*** Opening of Information given ***

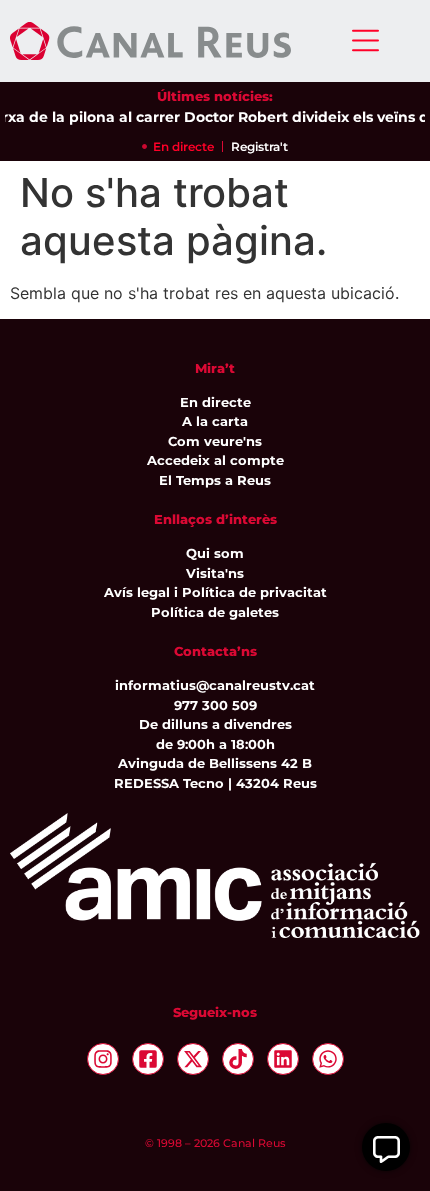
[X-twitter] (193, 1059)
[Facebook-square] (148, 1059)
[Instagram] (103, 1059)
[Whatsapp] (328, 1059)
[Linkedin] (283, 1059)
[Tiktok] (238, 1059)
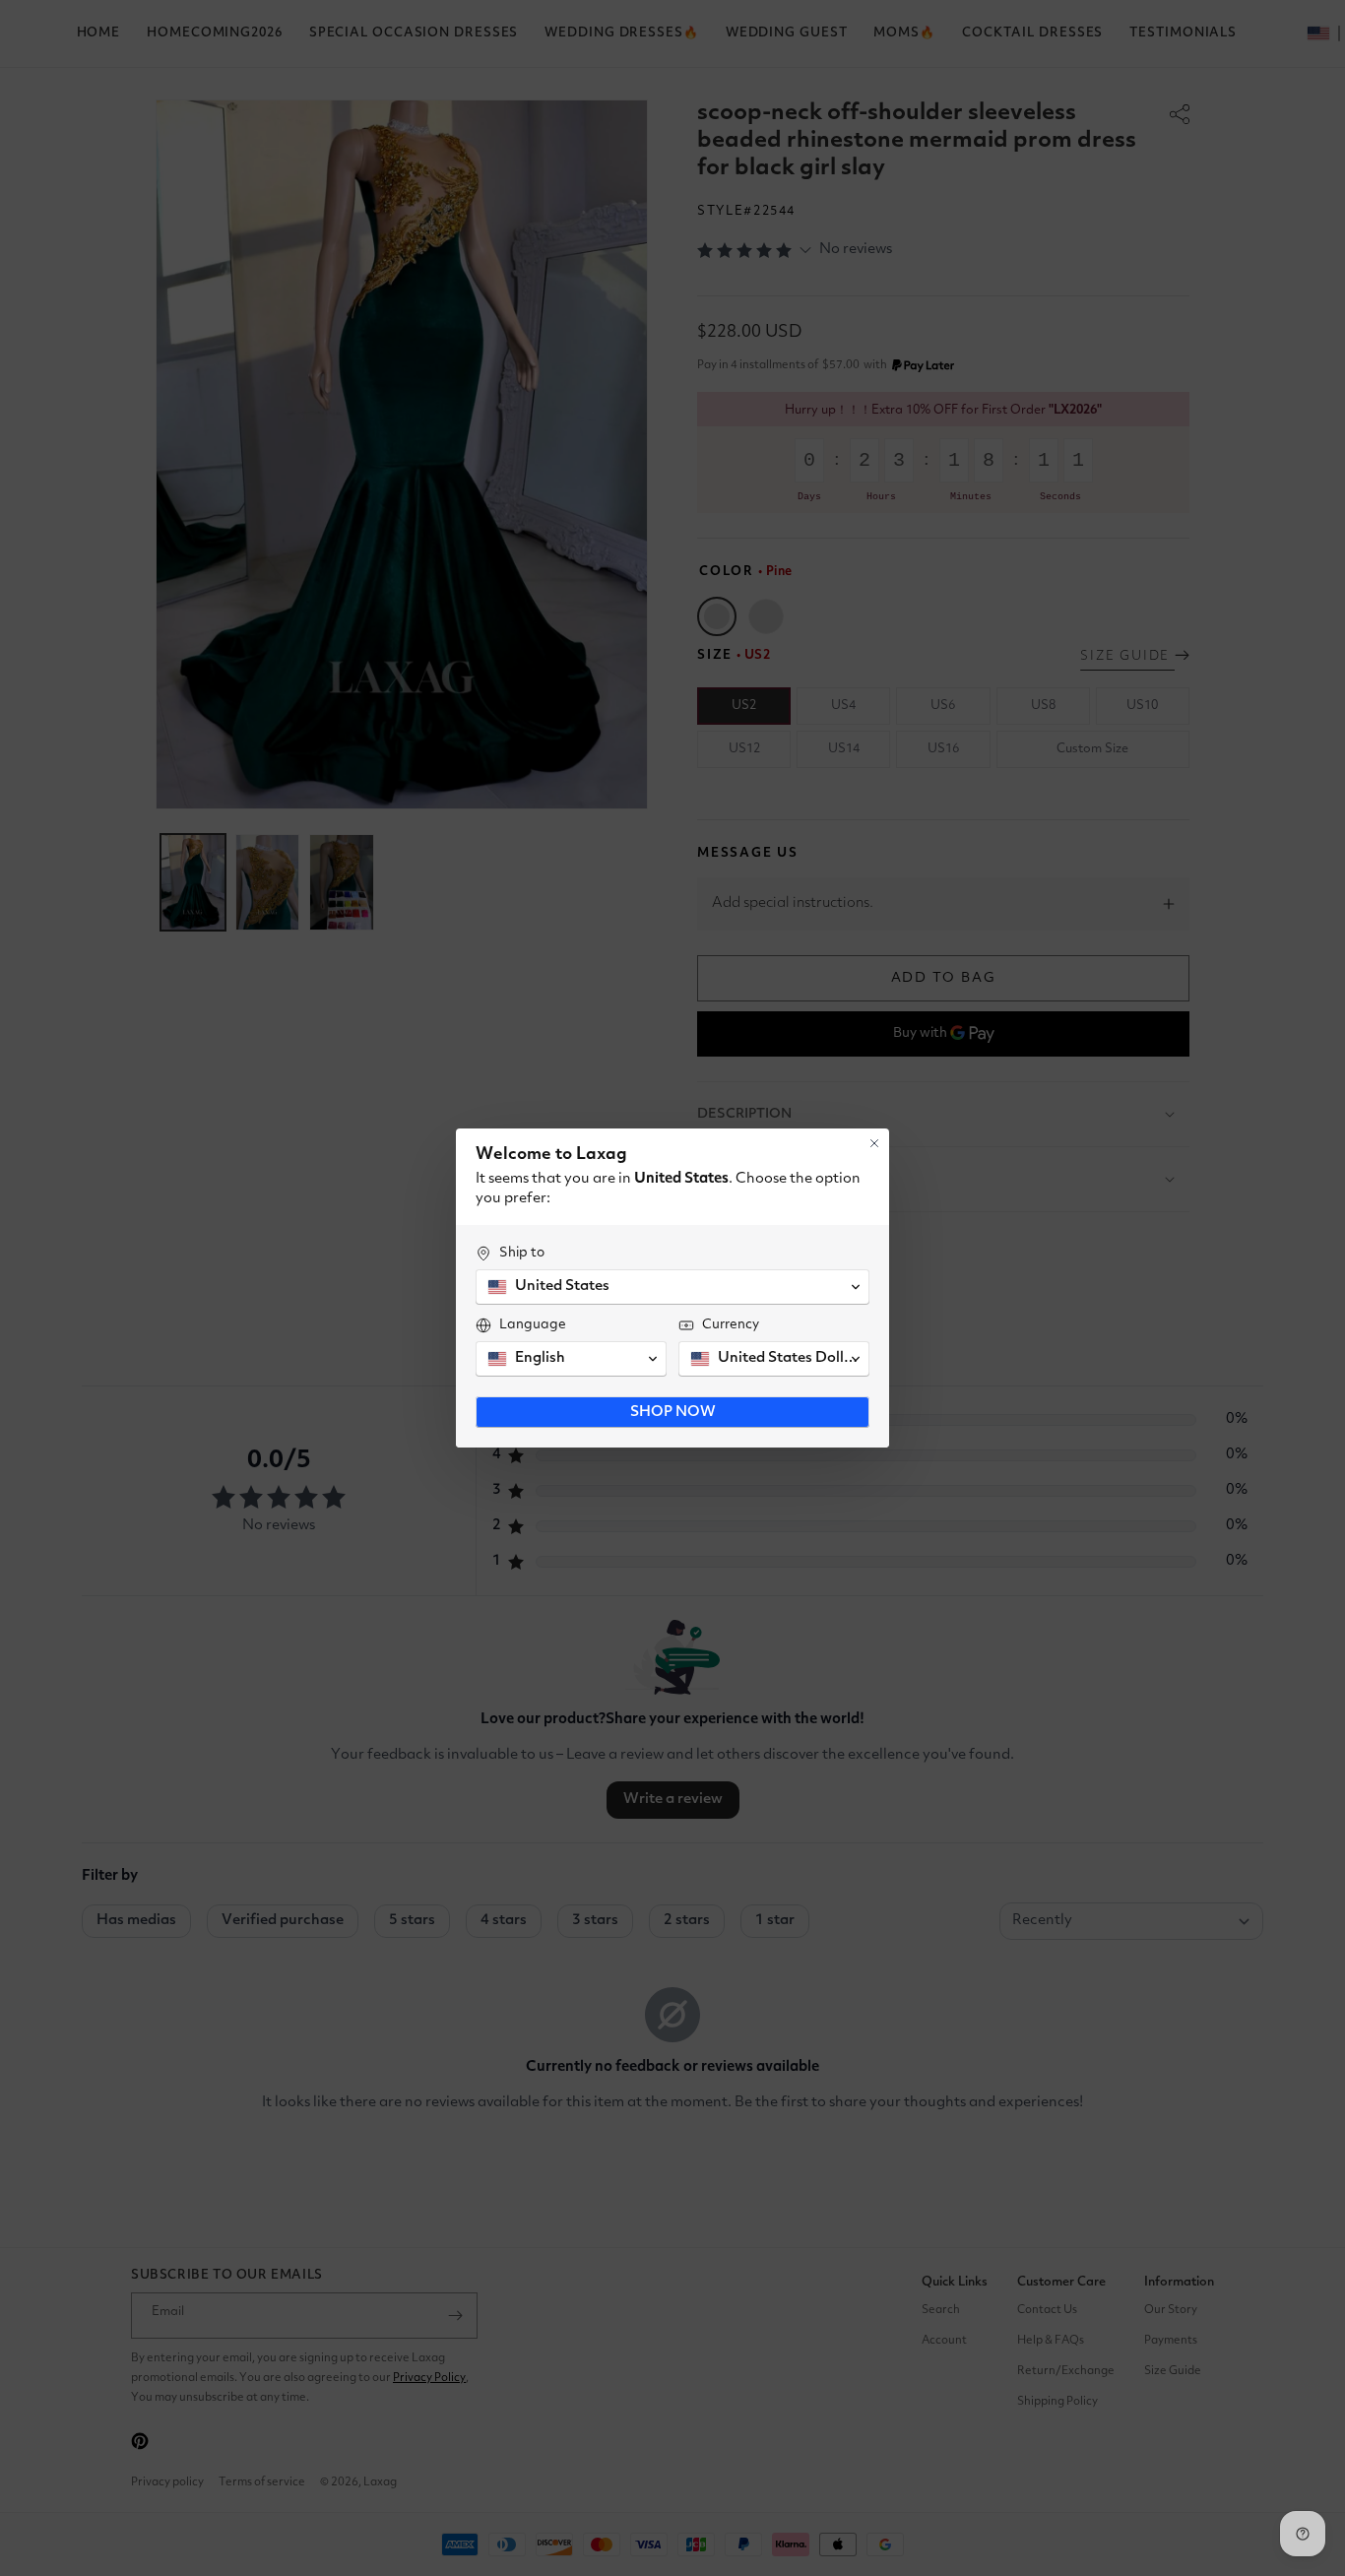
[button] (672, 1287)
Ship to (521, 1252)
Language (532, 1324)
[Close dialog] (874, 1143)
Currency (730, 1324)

*** Close of Information given ***
*** Opening of Information given ***

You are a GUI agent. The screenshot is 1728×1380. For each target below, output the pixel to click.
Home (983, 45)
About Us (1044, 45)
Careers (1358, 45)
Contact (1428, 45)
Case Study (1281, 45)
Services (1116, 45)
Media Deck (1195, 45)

*** Close of Information given ***
*** Opening of Information given ***

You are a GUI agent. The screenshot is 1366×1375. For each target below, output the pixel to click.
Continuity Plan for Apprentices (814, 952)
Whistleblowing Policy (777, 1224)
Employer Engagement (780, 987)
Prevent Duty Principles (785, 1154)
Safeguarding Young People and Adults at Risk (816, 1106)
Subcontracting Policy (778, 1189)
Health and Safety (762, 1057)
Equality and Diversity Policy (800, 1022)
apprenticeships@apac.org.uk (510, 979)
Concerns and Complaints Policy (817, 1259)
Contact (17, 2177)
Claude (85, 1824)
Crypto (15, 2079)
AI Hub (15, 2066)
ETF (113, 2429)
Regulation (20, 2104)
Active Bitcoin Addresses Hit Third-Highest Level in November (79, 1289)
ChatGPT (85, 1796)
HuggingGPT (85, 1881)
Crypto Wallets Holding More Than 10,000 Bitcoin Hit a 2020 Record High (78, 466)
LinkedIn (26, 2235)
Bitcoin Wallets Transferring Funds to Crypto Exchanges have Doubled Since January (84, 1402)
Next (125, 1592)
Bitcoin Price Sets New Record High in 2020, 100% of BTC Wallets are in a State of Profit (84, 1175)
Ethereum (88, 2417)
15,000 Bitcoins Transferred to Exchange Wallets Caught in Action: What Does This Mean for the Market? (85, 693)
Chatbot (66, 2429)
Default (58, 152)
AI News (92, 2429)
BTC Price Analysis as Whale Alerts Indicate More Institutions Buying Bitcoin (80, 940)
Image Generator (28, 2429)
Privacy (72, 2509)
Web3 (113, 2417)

*** Close of Information given ***

## What you will do
Your answer should consist of the lines from the line with "Crypto (15, 2079)" to the line with "LinkedIn (26, 2235)" above, repeated exactly, both ends included.

## Solution for this task
Crypto (15, 2079)
AI Hub (15, 2066)
ETF (113, 2429)
Regulation (20, 2104)
Active Bitcoin Addresses Hit Third-Highest Level in November (79, 1289)
ChatGPT (85, 1796)
HuggingGPT (85, 1881)
Crypto Wallets Holding More Than 10,000 Bitcoin Hit a 2020 Record High (78, 466)
LinkedIn (26, 2235)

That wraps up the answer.